_Task directions:_ Restate the Enron testimony text starting with "Delainey told jurors" and going on through "million, Delainey said.", changing "analysts" to "investors".

_Passage shown:_
··········
Delainey told jurors Tuesday the real motive for the move was "to find a solution to the $200 million problem."
After Skilling abruptly resigned from Enron in mid-August 2001, Lay, who resumed the CEO role, also told analysts and Enron employees the retail unit was strong and would keep growing. By then it had lost up to $400 million, Delainey said.
Enron, which crumbled into bankruptcy proceedings in December 2001, had four core business units: Enron Wholesale Services, which included trading unit Enron North America as well as global assets; Enron Energy Services, a retail energy unit that packaged energy services for mostly industrial companies; Enron Broadband Services; and Transportation and Distribution, which included natural gas pipelines and Portland General Electric, an Oregon utility.
Before Delainey, 40, ran EES, he was chief executive of Enron North America. He said top executives often called upon the profitable trading operation to fill earnings gaps left by other divisions that didn't meet their targets.
He said he felt pressure from Skilling and Causey to raid reserves derived from ENA's extra profit to boost earnings at other units, but did not say either man directly told him to break the law.
Delainey, of Calgary, Canada, said the trading unit was "making tons of money, knocking the cover off the ball" in 2000 as it took advantage of California's power crisis in 2000 and 2001 and hauled in millions of dollars, even in a single day.
His testimony contradicted Lay and Skilling's oft-repeated public message that Enron was a stable company with predictable growth that acted as a middleman for energy buyers and sellers rather than a trading company that was vulnerable to market volatility.
Prosecutors contend the two top executives pressed that message to maintain Wall Street's bullish view of Enron's stock, which could be diminished if analysts viewed the company as risky.
Delainey also explained his introduction in the spring of 2000 to so-called Raptors, four fragile financial structures backed by Enron stock that were used to lock in the energy company's gains from asset values or investments and keep hundreds of millions of dollars in debt off the energy company's books.
Delainey said the architect of the Raptors, then-Enron Treasurer Ben Glisan, offered the structure as a way to avoid booking losses from Enron North America's poor investments in money-losing assets or securities. But Delainey said he found it "odd" because the structures' use of Enron stock for capital meant the company was using its own shares in a way that could influence its income statement.
He said he asked Skilling if he knew of the structures and that they were backed by Enron stock.
··········
_Dataset content:_
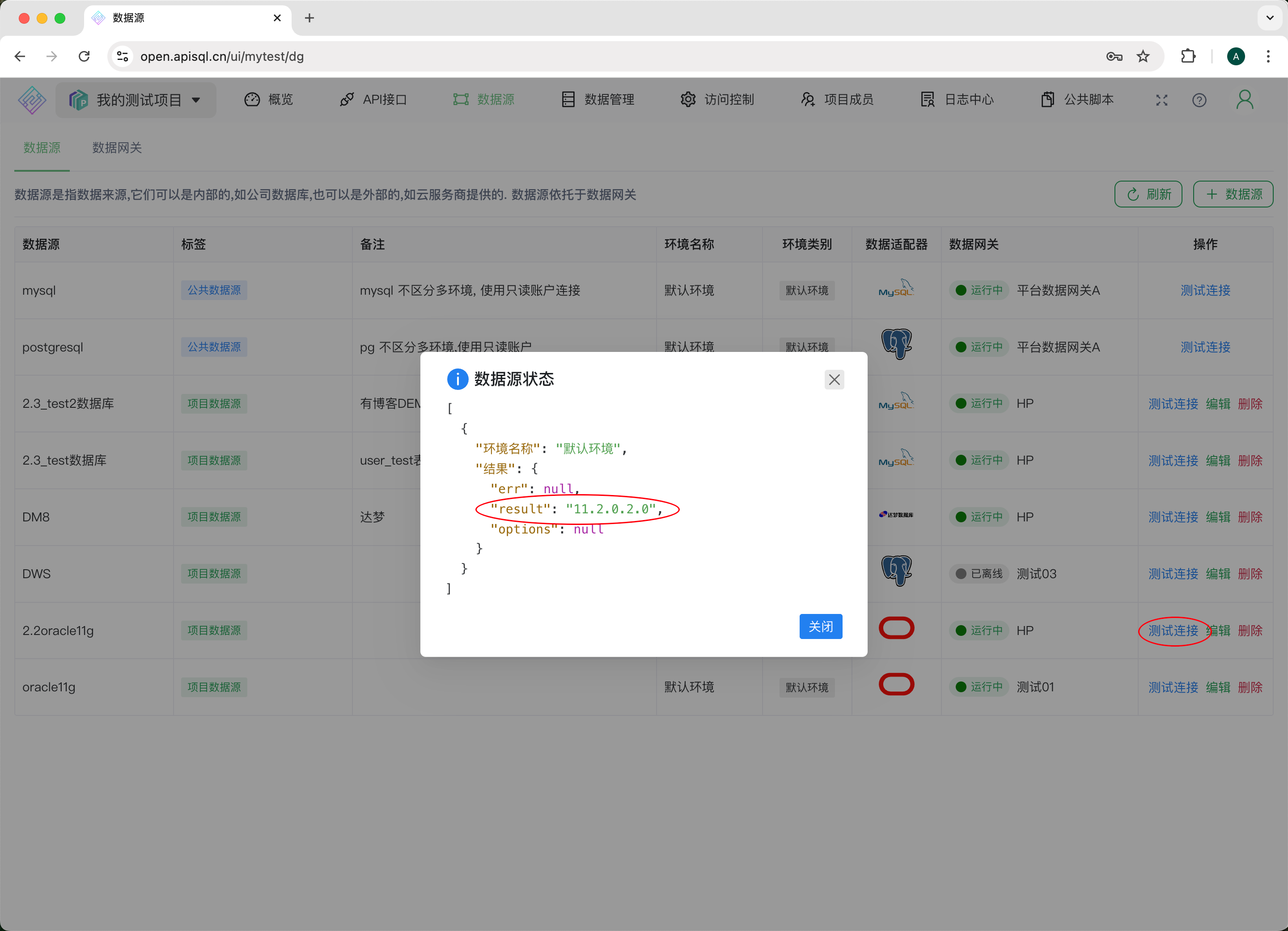
Task: Add a new 数据源 button
Action: (1233, 194)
··········
_Task solution:_
Delainey told jurors Tuesday the real motive for the move was "to find a solution to the $200 million problem."
After Skilling abruptly resigned from Enron in mid-August 2001, Lay, who resumed the CEO role, also told investors and Enron employees the retail unit was strong and would keep growing. By then it had lost up to $400 million, Delainey said.